There are more than 40 theories as to what déjà vu is and what causes it, and they range from reincarnation to glitches in our memory processes.

Déjà vu is extremely difficult to study because it occurs briefly, unannounced, only in certain people, and has no witnesses or physical manifestations other than the person saying, "Hey, déjà vu!" Because of this, there is little firm research and no definitive explanations.


Firmly placing déjà vu within the study of memory, [researchers] hope to discover more about how memories are formed, stored and retrieved.

They have since determined that the medial temporal lobe is involved in our conscious memory.

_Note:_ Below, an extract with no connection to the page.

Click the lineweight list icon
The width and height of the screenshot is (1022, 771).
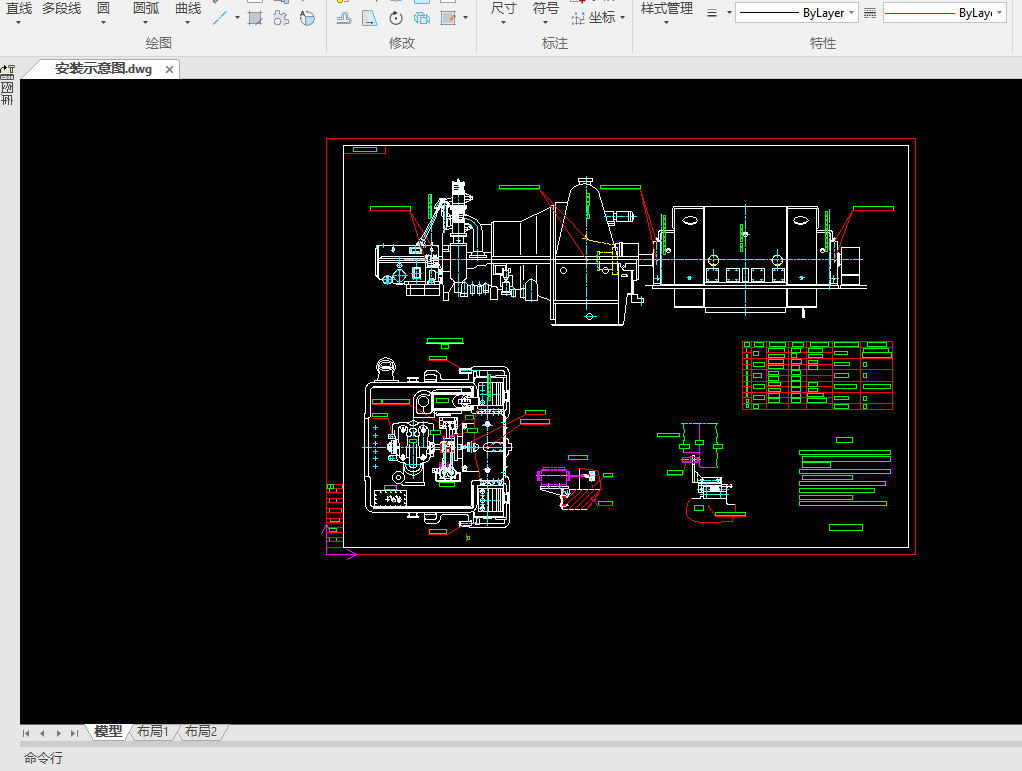coord(712,13)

Double Perception (Divided Attention) Theory


... when we are distracted with something else, we subliminally take in what's around us but may not truly register it consciously. Then, when we are able to focus on what we are doing, those surroundings appear to already be familiar to us even when they shouldn't be.



The Hologram Theory


Dutch psychiatrist Herman Sno proposed the idea that memories are like holograms, meaning that you can recreate the entire three-dimensional image from any fragment of the whole. The smaller the fragment, however, the fuzzier the ultimate picture.

Déjà vu ... happens when some detail in the environment we are currently in (a sight, sound, smell, et cetera) is similar to some remnant of a memory of our past and our brain recreates an entire scene from that fragment.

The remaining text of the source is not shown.